Data:

_ _ _ _

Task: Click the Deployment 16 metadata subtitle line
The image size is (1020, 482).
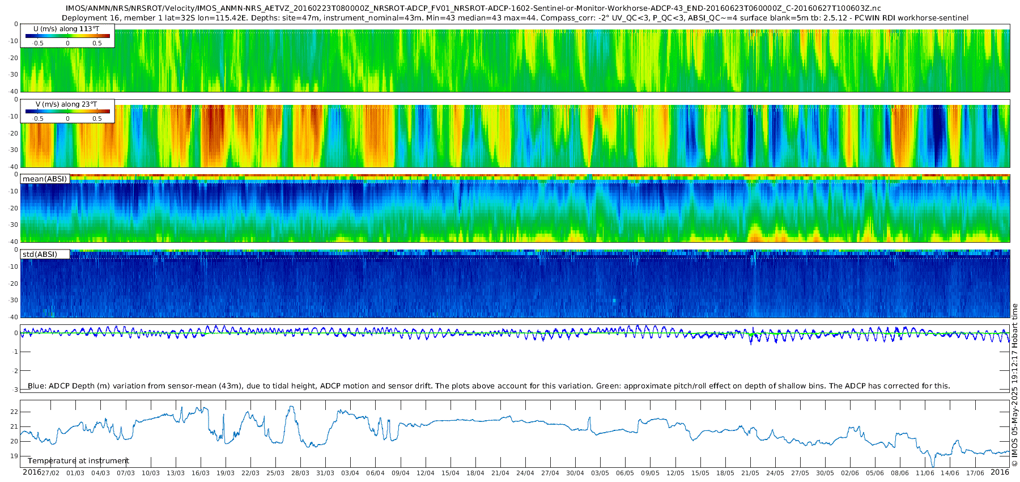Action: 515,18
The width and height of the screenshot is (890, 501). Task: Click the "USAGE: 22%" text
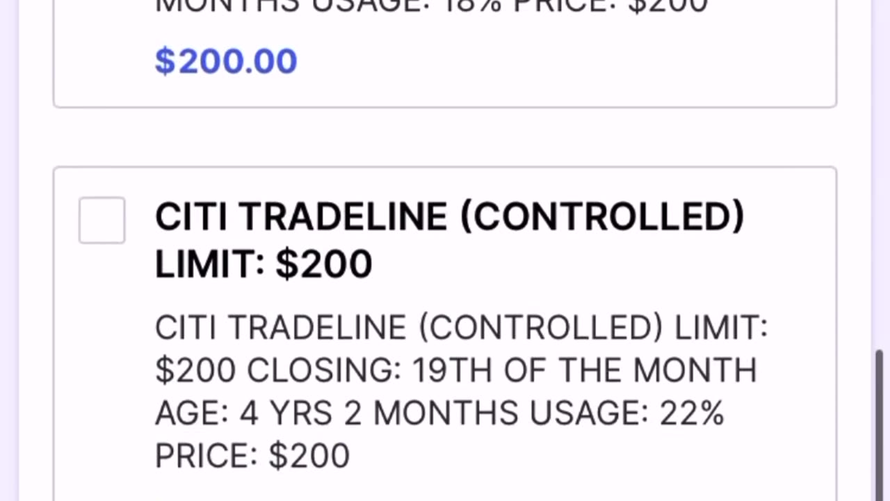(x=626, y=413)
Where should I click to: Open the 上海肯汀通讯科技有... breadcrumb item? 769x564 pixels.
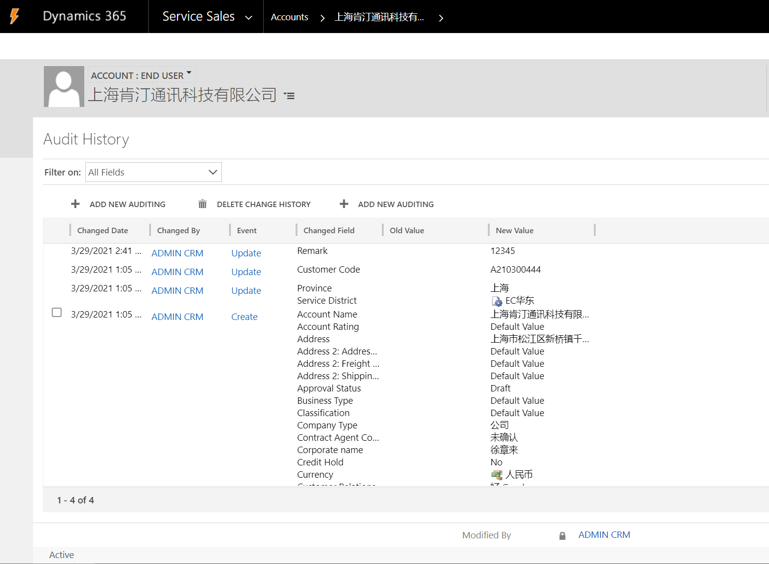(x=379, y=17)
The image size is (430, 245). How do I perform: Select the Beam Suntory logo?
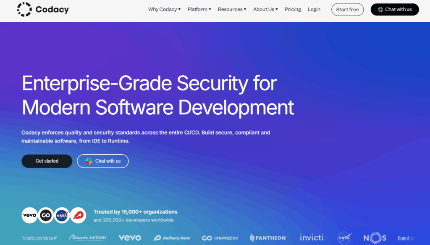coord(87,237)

_ _ _ _

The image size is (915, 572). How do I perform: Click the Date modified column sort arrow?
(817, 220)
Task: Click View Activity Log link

_ _ _ _

What is expected:
Copy range, inclusive: the line holding "The image size is (915, 572)." to the line holding "Task: Click View Activity Log link". Reproduce exactly those lines of the records above and no others.

Written solution:
The image size is (915, 572). How do I perform: Click the Date modified column sort arrow?
(817, 220)
Task: Click View Activity Log link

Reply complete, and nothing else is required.